### What to work on
Write the next part of the X-ray interpretation guide below, starting right after its definition of "Greenstick".

X-Ray Image Interpretation Guide

ABCs systematic approach and practical report construction guide for musculoskeletal X-ray image interpretation. Designed for diagnostic radiography students preparing for Preliminary Clinical Evaluation (PCE) exams, this guide aids radiographers and radiologists in describing fractures and radiological findings. Scroll down for printable PDF version and definitions of all anatomical and reporting terms used.

Reporting X Ray Pce Guide 2

X-Ray Terminology and Fracture Definitions

For more in-depth fracture definitions visit our fracture classification page.

Alignment & Adequacy

Dislocations: Occurrence when two bones at a joint separate from their normal positions.

Subluxations (partial dislocation): A partial or incomplete dislocation of a joint.

Adequacy: Refers to the quality, exposure, and projection of the radiograph ensuring it’s suitable for interpretation.

Bones – Outline & Density

Breaks: Another term for fractures, indicating a breach in the continuity of the bone.

Lucencies: Areas on the X-ray that appear darker, indicating less dense or absent tissue.

Opacities: Areas on the X-ray that appear whiter, signifying dense material like bone or metal.

Tumours: Abnormal masses of tissue that may be benign or malignant.

Periosteal reaction: Radiographic changes in the periosteum due to injury or disease.

Fracture Descriptions

Transverse/Longitudinal: Fractures that occur horizontally/vertically across the bone.

Oblique/Spiral: Fractures that occur at an angle to the bone’s axis or wind around the bone.

Buckle: A compression fracture, commonly seen in children’s bones.

Torus: A bulging of the cortex, also commonly seen in children’s bones.

Greenstick: A fracture in which one side of the bone is broken while the other is bent, common in children.

### Supplied information

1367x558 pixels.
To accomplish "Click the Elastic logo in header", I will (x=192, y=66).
...
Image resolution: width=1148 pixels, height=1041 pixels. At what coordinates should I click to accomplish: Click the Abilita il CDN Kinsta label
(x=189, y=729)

### Answer to this problem
Salter-Harris: Refers to fractures involving the growth plate in children.

Avulsion: Occurs when a fragment of bone is pulled off by a tendon or ligament.

Comminuted: A fracture where the bone breaks into multiple pieces.

Pathological: Fractures due to weakening of the bone caused by conditions like osteoporosis or cancer.

Compression/Wedge: A fracture causing the vertebra to collapse, commonly seen in osteoporotic patients.

Cartilage & Soft Tissues

Swelling: Abnormal enlargement of a body part, typically due to fluid accumulation.

Fat pad sign: An indication of a joint injury, noticeable when a fat pad is pushed out of place by joint fluid.

Lipohaemarthrosis: Presence of fat and blood in a joint, typically indicating a fracture.

Fluid levels: Indicate the presence of air and fluid in a joint or body cavity.

Gas/Air: Presence of air within a joint or soft tissue, usually due to infection or injury.

Joint effusions: Excess fluid accumulation in a joint.

Too wide/narrow joint spaces: Abnormal spacing in joint areas, often indicating conditions like arthritis or injury.

Foreign bodies: Objects that don’t naturally belong in the body and appear dense on X-ray.

Position & Anatomy

Anterior (Volar/Palmar)/Posterior (Dorsal): Refers to the front/back orientation.

Lateral (Radial)/Medial (Ulnar): Refers to the sides of the body or limbs. Lateral is towards the outer side, and medial is towards the centre.

Superior/Inferior: Upwards or downwards orientation in relation to the body.

Displacement & Findings

Displacement/Angulation/Rotation: Describe the direction and angle of fractured bone pieces.

Shortening/Distraction/Impaction: Terms describing the relative position of fracture fragments.